Private equity shows how to make a dog’s dinner on the high street, writes The Times (£), citing Poundworld, Prezzo, Debenhams in the list of businesses that have confounded the buyout barons. For TPG, Poundworld is the latest in a series of high street humiliations. From its part in a controversial takeover of Debenhams in 2003 to the demise of the Republic fashion chain in 2013 and a restructuring of Prezzo restaurants this year, TPG has accrued what one analyst called a “spectacularly awful” track record in retail. (The Times £)
The Telegraph suggests we may have reached ‘Peak Bargain Britain’ as pound chains close and Aldi and Lidl expansion slows. The business model of the budget chains has appeared bulletproof up until now, but the fall of Poundworld has sown seeds of doubt. (The Telegraph)
Tesco has become a boring company once again as the momentum of its turnaround gains ground despite operating in a tough market, according to one of its shareholders. A private investor, speaking at the annual meeting of Britain’s biggest grocer yesterday, said that dullness was no bad thing: “I like investing in boring companies and the entertainment at your annual meetings has certainly disappeared [as trading has improved].” (The Times £)

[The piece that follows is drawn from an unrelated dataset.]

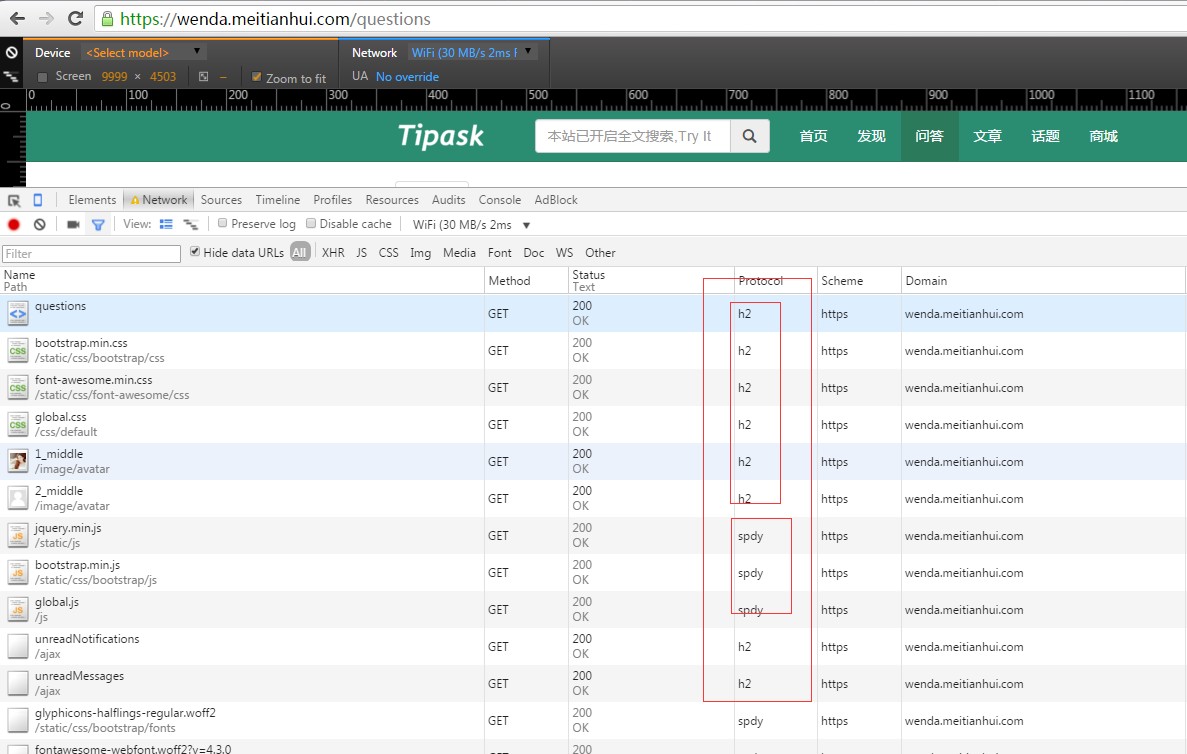Open the WiFi throttling dropdown in Network toolbar
The image size is (1187, 754).
pyautogui.click(x=471, y=225)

Alistair Osborne in The Times (£) writes: “Few chief executives would set themselves up as campaigners for their rivals’ merger. So full marks to Tesco’s Dave Lewis for giving it a go. What better way to boost the case for that Sainsbury’s-Asda tie-up than showcasing the brilliance of his Booker deal?”
Meanwhile, Singing Sainsbury’s boss still has to convince the critics, writes The Guardian. “Conventional economic theory suggests that one of the most effective ways of bringing down prices is competition, but his deal reduces it. The merger would create a much more powerful buyer, in an industry that has shown a fondness for squeezing suppliers hard enough to create a choir of sopranos.”

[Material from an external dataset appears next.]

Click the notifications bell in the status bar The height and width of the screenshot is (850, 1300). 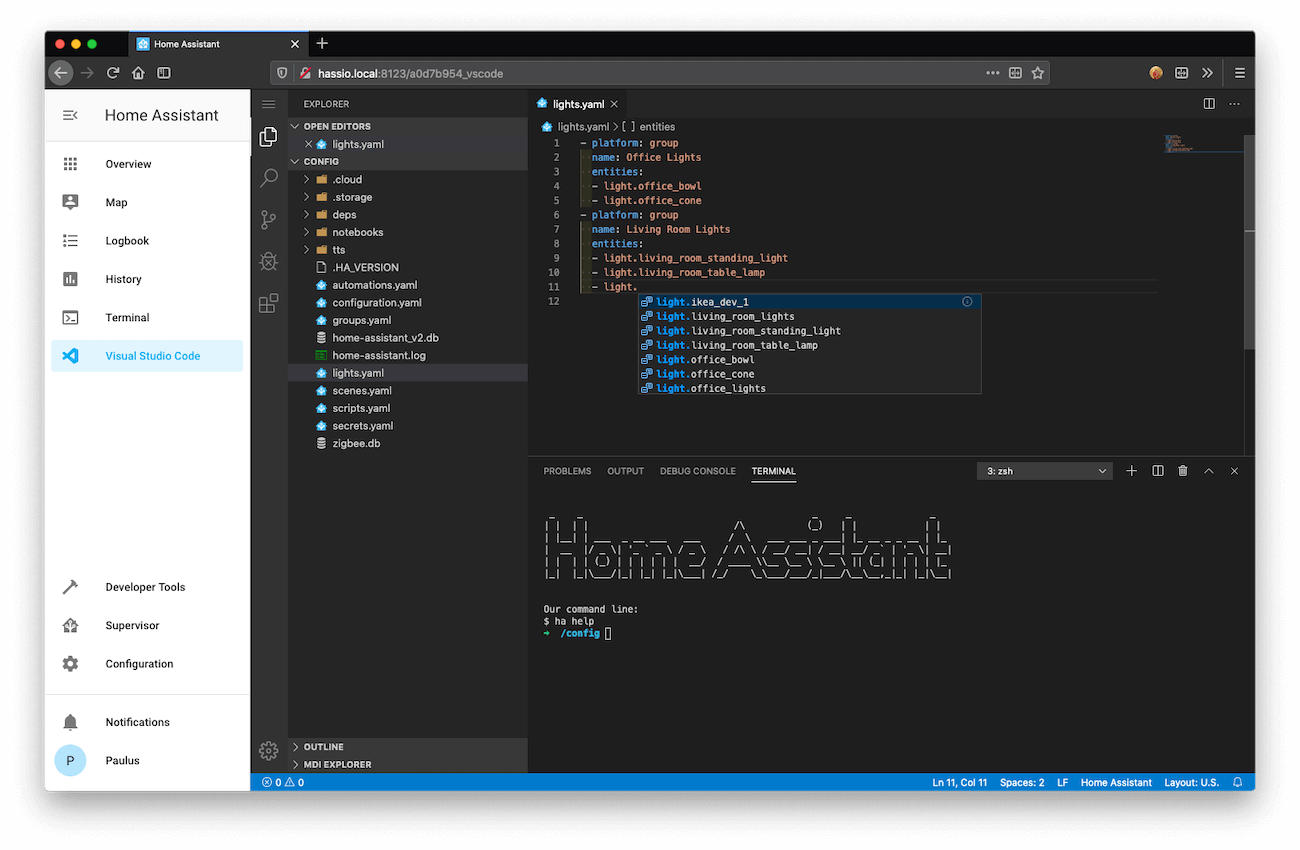click(1237, 782)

Alex Brummer in The Mail writes of the threat of the online giants to retailers: “When the grocers look in the rear mirror they see Amazon, Google et al bearing down upon them. They are also cognisant of the huge advantage Silicon Valley has in mining consumer data even if, post-Cambridge Analytica, they are pledging not to share with third parties.” (The Daily Mail)
Profits at Iceland have dropped by nearly a quarter after the supermarket chain was hit by supply chain problems during Christmas and a hefty interest charge (The Telegraph). Sales are rising at Iceland Foods but higher costs and a market slowdown mean its first-half earnings will be lower than this time last year (The Times £). Iceland has warned that earnings for the first half of this year will be lower than the previous year, due to a slowing grocery market and other factors (Sky News).
US drinks giant Coca-Cola is mulling a £3bn swoop for Horlicks after GlaxoSmithKline hoisted a “for sale” sign above the 145-year-old brand (The Telegraph). Coca-Cola mulls a bid for the 145-year-old malted milk drink maker Horlicks (The Daily Mail).
Households could be left up to £1,000 a year worse off because of Brexit trade barriers, a report will suggest. Global consultancy firm Oliver Wyman will say that under the most negative scenario of high import tariffs and high regulatory barriers the cost to the economy could total £27bn. (The BBC)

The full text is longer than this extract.